3.3. Model Performance Evaluation
To evaluate the predictive capacity of different algorithms, five regression models were trained and tested using Log-transformed fecal coliform concentrations as the target variable.
Table 6 summarizes the performance of each model across the training and test datasets, using MSE, NSE, and PBIAS as evaluation metrics.
Figure 8 shows the scatter plots of observations vs. predictions for the three best models (Decision Tree, Random Forest, and HistGradient Boosting), including the corresponding 90% prediction intervals to illustrate model uncertainty.
The Linear Regression model, used as a baseline, showed limited predictive capability, with low NSE values on both the training (0.15) and test set (0.08). Although its PBIAS values were close to zero, indicating an overall unbiased prediction, the high MSE reflects its inability to capture the non-linearities and variance in the data. The uncertainty was low, but this was a consequence of the model’s rigidity and underfitting rather than genuine predictive reliability.
The Support Vector Regressor improved upon the baseline slightly, with higher NSE values (0.18 on the training set and 0.10 on the test set) and lower MSE. SVR’s ability to capture some non-linear patterns led to more accurate and stable predictions, although the performance gain was still modest. The uncertainty levels were moderate, but given the poor performance, this did not translate into meaningful reliability.
The Decision Tree Regressor showed a good fit on the training data (NSE = 0.70, MSE = 0.16), with only a slight drop in performance on the test set (NSE = 0.67), indicating that the model generalized reasonably well. While its training performance was higher, the small performance gap suggests only mild overfitting. However, the uncertainty associated with this model was higher than other ensemble methods, reflecting its sensitivity to data fluctuations and the inherent instability of single-tree models.
The Random Forest Regressor achieved an NSE of 0.87 on the training set and 0.70 on the test set, it delivered the highest predictive power and lowest MSE among all models, while maintaining very low bias. Importantly, its uncertainty was also among the lowest, indicating robust and stable predictions. This demonstrates the benefit of ensemble averaging in reducing variance and overfitting, while retaining high accuracy.
The HistGradient Boosting Regressor also showed strong predictive performance, with NSE values of 0.74 and 0.70 for the training and test sets, respectively, and the lowest test MSE of 0.16. Its bias was the lowest of all models, suggesting well-centered predictions. However, its predictive uncertainty was substantially higher than that of the other ensemble method, raising concerns about the stability and reliability of its forecasts, despite the good average metrics. This suggests that while gradient boosting can effectively capture complex interactions and high-order non-linearities, it may be more sensitive to data variability in practice.

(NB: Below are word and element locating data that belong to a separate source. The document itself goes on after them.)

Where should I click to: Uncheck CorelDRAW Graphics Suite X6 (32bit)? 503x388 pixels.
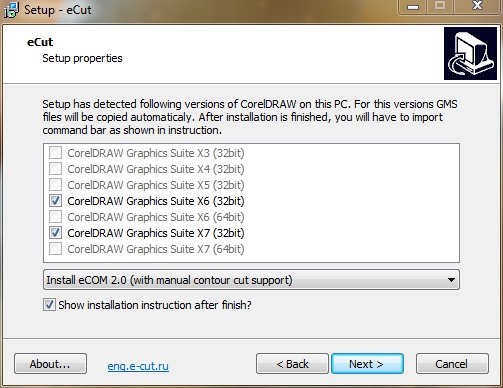pos(55,201)
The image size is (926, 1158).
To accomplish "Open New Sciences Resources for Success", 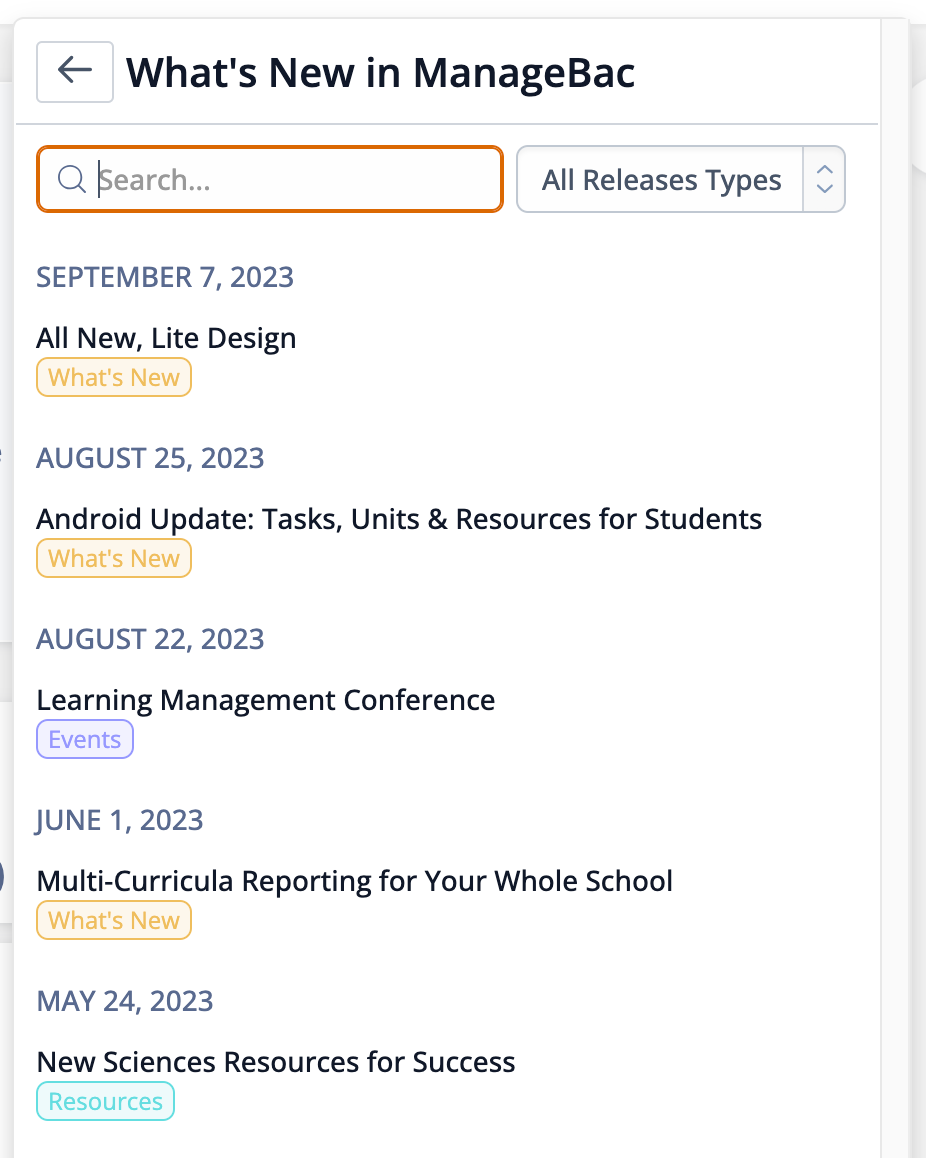I will pos(276,1062).
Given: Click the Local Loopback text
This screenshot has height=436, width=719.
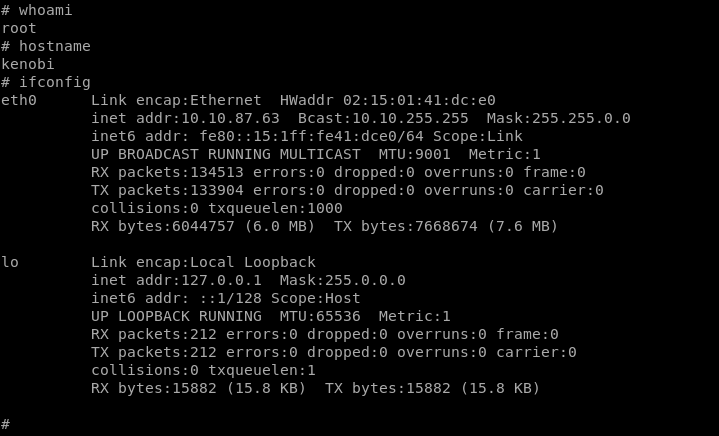Looking at the screenshot, I should pos(253,262).
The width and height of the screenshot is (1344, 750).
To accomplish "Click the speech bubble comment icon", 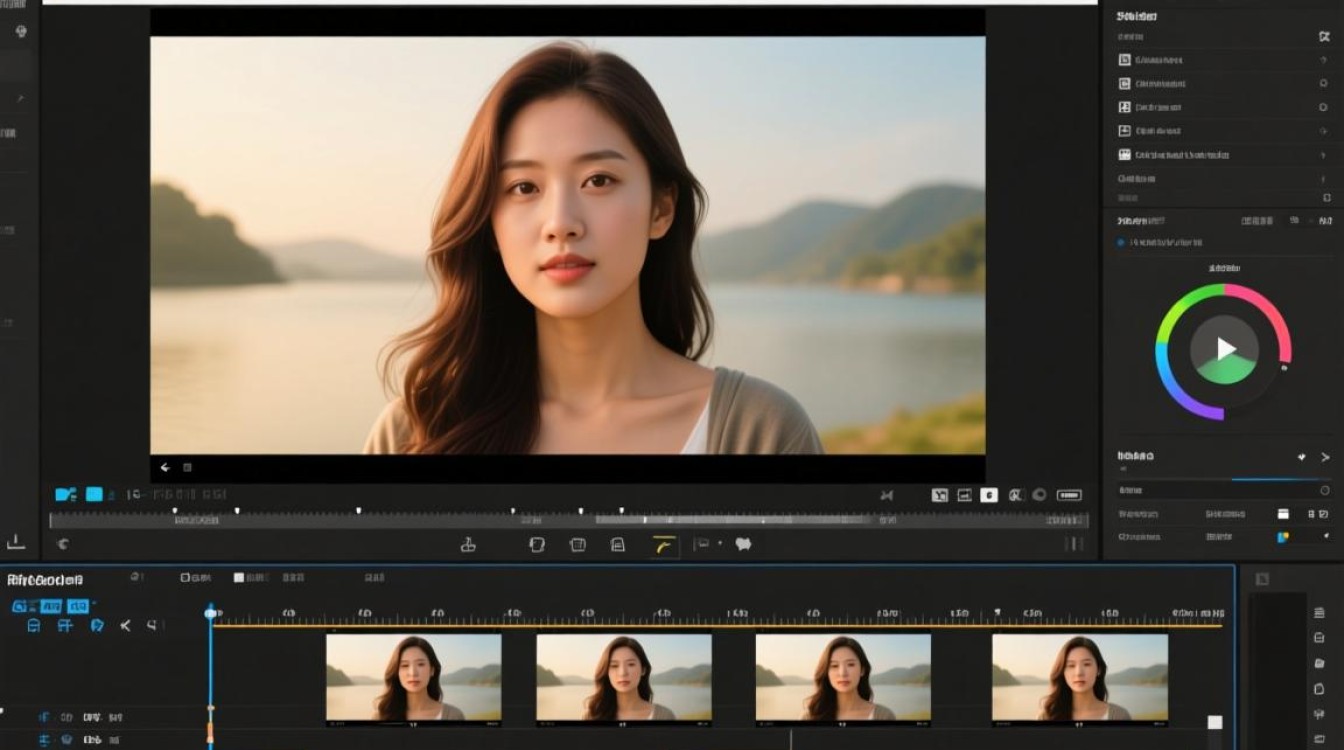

Overall, ensemble-based methods outperformed both the linear and kernel-based alternatives. Among them, Random Forest provided the most reliable balance between accuracy and uncertainty, making it the most robust choice for predicting fecal contamination levels. While HistGradient Boosting achieved comparable accuracy, its elevated uncertainty highlights the need for caution in its application. These findings reinforce the adoption of tree-based ensemble models, particularly Random Forest, as effective and dependable tools for handling skewed and heterogeneous environmental datasets.
In
Figure 9, a comparison of model performance and uncertainty is reported.
3.4. Most Influential Features for Coliform Prediction
To gain insights into the internal reasoning of the best-performing model, a SHAP analysis was conducted on the Random Forest (
Figure 10). This model not only achieved the highest predictive performance but also demonstrated the ability to capture key physical and biogeochemical processes influencing fecal coliform concentrations. It is worth noting that the SHAP analysis results were highly consistent across all three tree-based models (Decision Tree, Random Forest, and HistGradient Boosting), reinforcing the robustness of the identified key drivers.
The SHAP summary plot (
Figure 10) shows that enterococcus was the most influential feature by a large margin, dominating the model’s predictions. This is consistent with expectations, as both indicators originate from similar sources of fecal contamination and tend to covary, particularly under high-load conditions. The high SHAP values associated with enterococcus reflect its strong and consistent contribution to predicting fecal coliform levels.
Salinity emerged as the second most important predictor. Its relevance can be attributed to the fact that freshwater inflows tend to dilute both salinity and fecal contaminants. Lower salinity values often correspond to stormwater events or increased runoff, which are also associated with spikes in microbial concentrations. The model successfully captured this inverse relationship.
Water temperature ranked third in importance, likely due to its influence on microbial survival, metabolic activity, and decay rates. Higher temperatures can promote bacterial growth up to a certain point, and their strong correlation with other environmental variables (e.g., solar radiation, seasonality) further supports their predictive relevance.
Interestingly, accumulated precipitation ranked as the least influential variable in the SHAP analysis. This result is somewhat unexpected, given the known role of rainfall in mobilizing fecal contaminants through surface runoff and combined sewer overflows. One possible explanation is that the precipitation monitoring station used in this study is located too far from the coastal sampling sites, and therefore may not accurately capture the localized rainfall events that influence water quality near the shoreline. Additionally, the temporal mismatch between rainfall events and sampling times, especially if peak contamination occurs shortly after rainfall and is not consistently captured during regular sampling, could reduce the apparent influence of precipitation in the model. These limitations underscore the need to enhance the spatial and temporal resolution of rainfall data for future studies.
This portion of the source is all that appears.